*** Begin section ***

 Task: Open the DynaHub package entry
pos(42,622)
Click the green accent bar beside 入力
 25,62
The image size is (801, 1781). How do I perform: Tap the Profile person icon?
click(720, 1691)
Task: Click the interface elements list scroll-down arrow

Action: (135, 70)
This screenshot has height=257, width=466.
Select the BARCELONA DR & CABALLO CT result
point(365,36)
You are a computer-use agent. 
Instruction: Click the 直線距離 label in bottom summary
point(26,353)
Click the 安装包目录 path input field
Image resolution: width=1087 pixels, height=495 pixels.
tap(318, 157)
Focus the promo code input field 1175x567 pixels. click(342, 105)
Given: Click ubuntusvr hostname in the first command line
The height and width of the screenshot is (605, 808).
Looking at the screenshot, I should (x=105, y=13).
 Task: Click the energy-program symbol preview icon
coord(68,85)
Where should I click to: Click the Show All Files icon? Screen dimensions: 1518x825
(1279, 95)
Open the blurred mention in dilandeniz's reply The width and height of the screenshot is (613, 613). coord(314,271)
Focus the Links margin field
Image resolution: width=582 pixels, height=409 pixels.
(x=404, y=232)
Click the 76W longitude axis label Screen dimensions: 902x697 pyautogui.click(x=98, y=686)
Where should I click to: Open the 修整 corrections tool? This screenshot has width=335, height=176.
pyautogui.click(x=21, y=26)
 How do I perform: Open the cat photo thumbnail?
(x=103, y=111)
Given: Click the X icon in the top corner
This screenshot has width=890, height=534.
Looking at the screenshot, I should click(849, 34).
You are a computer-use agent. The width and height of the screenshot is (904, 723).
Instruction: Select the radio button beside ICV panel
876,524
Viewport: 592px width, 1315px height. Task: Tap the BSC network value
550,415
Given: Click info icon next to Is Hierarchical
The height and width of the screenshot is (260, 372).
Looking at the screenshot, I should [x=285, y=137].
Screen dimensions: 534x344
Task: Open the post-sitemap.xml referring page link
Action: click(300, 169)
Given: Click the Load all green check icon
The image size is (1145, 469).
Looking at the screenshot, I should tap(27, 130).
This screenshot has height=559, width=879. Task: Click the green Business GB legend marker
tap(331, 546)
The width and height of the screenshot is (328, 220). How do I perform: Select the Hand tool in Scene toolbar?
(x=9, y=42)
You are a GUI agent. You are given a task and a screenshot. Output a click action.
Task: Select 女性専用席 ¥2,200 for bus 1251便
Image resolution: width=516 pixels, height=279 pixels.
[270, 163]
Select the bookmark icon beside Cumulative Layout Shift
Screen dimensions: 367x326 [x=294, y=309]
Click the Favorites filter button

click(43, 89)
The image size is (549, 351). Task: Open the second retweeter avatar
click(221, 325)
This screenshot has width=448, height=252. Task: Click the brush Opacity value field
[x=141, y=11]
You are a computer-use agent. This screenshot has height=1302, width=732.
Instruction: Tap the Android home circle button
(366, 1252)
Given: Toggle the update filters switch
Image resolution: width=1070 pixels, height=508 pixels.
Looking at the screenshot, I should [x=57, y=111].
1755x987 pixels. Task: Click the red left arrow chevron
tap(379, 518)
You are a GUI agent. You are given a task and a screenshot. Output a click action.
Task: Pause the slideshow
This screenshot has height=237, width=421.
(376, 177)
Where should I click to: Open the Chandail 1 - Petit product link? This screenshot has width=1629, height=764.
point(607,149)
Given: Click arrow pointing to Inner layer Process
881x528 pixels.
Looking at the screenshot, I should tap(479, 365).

*** End section ***

**PROBLEM TO SOLVE:** Where a line of the records has the string "computer", return that line.

**EXPECTED ANSWER:**
You are a computer-use agent. 
You are a computer-use agent. The width and height of the screenshot is (904, 723).
You are a computer-use agent. This screenshot has height=1302, width=732.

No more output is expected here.